_DESCRIPTION OF THE TASK_
How many lines in the listing contain the word "below"? Reply with the number alone.

§ §

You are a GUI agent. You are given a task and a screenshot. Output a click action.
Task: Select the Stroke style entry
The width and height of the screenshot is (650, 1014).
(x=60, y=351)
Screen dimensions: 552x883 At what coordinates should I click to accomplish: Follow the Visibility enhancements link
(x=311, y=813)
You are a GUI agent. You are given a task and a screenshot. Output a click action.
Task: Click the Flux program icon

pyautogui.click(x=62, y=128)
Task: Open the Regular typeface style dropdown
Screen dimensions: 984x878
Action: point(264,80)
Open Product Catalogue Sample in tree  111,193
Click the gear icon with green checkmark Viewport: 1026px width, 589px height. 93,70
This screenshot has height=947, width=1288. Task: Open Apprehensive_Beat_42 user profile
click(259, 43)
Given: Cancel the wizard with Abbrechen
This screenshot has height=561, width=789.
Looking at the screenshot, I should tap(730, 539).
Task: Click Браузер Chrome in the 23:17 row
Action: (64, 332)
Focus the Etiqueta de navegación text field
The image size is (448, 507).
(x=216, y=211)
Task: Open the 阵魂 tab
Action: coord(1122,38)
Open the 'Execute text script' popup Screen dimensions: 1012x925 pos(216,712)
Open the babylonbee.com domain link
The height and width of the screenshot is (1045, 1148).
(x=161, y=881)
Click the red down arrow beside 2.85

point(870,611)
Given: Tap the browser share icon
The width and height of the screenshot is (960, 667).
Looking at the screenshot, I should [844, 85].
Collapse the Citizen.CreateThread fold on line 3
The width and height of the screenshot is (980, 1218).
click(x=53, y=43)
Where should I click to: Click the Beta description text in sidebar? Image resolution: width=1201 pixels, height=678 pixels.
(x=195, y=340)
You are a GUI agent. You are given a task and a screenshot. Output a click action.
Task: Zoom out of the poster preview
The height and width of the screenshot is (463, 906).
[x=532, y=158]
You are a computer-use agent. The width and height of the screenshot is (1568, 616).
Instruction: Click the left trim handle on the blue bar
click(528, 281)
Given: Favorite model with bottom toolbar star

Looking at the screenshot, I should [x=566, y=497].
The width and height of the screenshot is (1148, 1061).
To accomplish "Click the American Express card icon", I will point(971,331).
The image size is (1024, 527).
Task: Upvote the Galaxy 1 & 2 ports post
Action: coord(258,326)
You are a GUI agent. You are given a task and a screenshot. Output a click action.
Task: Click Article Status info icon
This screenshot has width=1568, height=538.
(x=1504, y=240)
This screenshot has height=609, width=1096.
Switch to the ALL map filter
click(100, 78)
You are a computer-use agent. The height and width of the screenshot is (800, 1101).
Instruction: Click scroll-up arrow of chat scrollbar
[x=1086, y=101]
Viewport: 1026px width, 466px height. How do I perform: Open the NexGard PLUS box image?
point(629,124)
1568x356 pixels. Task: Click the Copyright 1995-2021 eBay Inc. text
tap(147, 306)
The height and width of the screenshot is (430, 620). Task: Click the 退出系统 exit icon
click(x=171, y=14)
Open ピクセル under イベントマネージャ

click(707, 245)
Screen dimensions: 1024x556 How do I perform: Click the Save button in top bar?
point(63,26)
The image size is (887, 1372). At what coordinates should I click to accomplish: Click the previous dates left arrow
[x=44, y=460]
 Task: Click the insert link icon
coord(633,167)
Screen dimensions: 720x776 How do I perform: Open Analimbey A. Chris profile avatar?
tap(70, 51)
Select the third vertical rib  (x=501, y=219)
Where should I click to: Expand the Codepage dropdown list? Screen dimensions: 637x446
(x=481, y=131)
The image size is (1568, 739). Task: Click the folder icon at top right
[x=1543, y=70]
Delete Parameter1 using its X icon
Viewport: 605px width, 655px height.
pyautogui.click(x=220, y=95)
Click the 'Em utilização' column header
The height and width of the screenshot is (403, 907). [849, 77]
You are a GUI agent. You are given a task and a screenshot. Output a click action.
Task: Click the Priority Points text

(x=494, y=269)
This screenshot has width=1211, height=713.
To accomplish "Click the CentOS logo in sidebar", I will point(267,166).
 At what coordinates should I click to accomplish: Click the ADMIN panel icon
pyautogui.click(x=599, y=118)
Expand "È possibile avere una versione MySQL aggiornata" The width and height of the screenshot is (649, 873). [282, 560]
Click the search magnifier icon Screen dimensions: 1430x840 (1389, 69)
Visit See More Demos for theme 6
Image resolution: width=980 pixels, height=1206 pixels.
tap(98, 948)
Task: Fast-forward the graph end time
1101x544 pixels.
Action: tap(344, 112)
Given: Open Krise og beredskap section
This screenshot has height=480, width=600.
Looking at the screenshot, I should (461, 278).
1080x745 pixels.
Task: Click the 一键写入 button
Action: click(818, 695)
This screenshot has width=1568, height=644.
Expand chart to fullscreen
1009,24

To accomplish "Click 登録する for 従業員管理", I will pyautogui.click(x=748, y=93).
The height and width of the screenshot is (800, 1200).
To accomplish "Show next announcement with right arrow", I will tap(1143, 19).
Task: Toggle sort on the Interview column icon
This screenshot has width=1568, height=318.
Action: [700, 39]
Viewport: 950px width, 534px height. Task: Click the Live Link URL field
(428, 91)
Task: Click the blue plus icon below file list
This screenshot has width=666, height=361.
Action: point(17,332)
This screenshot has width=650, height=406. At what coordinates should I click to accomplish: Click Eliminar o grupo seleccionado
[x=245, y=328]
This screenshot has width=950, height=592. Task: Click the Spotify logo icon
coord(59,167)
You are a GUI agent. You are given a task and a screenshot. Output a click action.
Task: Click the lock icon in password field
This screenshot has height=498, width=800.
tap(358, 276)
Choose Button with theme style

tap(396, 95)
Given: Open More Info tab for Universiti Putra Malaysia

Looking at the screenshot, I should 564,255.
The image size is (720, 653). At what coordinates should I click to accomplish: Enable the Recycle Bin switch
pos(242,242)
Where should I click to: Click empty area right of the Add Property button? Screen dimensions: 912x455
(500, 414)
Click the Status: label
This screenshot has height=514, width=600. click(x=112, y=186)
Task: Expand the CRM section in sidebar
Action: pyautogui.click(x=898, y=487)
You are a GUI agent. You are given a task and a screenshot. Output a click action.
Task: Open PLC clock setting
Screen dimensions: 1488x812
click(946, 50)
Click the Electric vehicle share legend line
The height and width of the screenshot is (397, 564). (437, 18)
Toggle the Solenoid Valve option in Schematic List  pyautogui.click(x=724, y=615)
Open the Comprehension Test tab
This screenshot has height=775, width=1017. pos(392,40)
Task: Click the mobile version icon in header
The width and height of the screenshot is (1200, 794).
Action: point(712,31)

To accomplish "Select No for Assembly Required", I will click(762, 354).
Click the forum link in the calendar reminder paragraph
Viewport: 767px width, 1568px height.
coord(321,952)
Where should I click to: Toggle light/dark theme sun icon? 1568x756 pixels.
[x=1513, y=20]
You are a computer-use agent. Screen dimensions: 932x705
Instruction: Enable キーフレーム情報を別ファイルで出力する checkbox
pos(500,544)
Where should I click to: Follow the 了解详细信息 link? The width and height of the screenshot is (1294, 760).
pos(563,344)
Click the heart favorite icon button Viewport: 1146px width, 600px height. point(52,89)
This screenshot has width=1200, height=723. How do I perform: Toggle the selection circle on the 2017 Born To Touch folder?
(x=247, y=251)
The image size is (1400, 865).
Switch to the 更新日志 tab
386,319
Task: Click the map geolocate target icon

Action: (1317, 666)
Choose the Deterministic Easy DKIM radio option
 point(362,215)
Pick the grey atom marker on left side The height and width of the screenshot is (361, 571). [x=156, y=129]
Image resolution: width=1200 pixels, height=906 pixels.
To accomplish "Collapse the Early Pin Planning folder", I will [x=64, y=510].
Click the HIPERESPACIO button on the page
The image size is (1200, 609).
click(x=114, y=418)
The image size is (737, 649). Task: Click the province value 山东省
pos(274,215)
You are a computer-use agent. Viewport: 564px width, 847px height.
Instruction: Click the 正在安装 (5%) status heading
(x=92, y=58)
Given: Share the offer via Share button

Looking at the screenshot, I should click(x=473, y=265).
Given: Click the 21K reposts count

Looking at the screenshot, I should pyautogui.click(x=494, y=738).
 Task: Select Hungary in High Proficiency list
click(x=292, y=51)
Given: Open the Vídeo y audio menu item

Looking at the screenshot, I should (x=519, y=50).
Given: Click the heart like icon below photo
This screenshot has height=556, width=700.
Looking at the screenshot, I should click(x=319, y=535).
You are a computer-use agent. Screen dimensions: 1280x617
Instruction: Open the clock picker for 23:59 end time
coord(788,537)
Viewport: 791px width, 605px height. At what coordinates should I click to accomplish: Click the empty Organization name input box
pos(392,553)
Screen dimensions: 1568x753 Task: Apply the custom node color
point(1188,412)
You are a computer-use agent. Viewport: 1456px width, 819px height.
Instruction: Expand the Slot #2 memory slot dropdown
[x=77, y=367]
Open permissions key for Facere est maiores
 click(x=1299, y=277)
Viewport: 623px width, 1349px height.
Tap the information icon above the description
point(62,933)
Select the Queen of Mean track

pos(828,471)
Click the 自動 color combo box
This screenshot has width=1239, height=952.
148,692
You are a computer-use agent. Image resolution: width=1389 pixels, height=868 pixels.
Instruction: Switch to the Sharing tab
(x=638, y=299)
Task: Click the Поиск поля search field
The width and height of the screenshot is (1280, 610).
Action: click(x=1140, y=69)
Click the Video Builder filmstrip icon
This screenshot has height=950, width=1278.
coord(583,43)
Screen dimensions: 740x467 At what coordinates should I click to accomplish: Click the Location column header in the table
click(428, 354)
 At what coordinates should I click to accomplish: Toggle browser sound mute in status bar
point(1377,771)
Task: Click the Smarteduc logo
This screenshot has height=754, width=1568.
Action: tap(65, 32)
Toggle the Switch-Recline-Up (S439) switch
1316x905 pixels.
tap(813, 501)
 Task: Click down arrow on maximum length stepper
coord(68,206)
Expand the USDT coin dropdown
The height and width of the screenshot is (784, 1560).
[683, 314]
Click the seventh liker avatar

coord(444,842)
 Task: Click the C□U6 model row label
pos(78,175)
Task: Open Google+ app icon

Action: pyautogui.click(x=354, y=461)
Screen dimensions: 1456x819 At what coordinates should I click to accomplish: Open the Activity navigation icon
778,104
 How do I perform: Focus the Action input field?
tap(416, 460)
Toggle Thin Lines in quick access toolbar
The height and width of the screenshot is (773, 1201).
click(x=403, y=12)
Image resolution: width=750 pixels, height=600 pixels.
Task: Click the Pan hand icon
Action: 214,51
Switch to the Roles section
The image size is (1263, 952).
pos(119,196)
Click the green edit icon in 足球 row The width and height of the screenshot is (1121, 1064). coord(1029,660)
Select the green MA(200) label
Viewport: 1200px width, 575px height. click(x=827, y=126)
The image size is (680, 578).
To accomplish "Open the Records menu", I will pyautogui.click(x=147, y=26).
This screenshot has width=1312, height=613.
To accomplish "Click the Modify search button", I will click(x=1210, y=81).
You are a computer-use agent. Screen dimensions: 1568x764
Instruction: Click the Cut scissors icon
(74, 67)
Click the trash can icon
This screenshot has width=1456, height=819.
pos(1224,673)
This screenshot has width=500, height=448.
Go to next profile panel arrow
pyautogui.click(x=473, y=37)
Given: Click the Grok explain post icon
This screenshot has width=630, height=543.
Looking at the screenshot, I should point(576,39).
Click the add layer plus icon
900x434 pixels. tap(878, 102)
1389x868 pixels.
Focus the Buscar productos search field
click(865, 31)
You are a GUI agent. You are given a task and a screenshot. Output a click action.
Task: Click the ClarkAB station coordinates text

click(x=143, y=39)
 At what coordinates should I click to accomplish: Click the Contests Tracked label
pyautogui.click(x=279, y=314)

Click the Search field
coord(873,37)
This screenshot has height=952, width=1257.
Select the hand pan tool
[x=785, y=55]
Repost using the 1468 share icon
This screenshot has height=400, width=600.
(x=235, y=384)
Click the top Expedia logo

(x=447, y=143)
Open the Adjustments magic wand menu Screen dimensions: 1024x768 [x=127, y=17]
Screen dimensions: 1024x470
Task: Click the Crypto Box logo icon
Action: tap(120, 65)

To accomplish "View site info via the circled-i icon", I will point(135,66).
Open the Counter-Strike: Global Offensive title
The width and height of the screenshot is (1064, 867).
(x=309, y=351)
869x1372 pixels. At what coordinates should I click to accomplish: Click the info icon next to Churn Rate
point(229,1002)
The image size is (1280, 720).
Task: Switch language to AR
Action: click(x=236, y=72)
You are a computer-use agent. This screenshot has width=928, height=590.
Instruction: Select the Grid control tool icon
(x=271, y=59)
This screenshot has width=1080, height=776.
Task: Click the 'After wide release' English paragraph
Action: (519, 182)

§ §

_ANSWER TO THIS PROBLEM_
2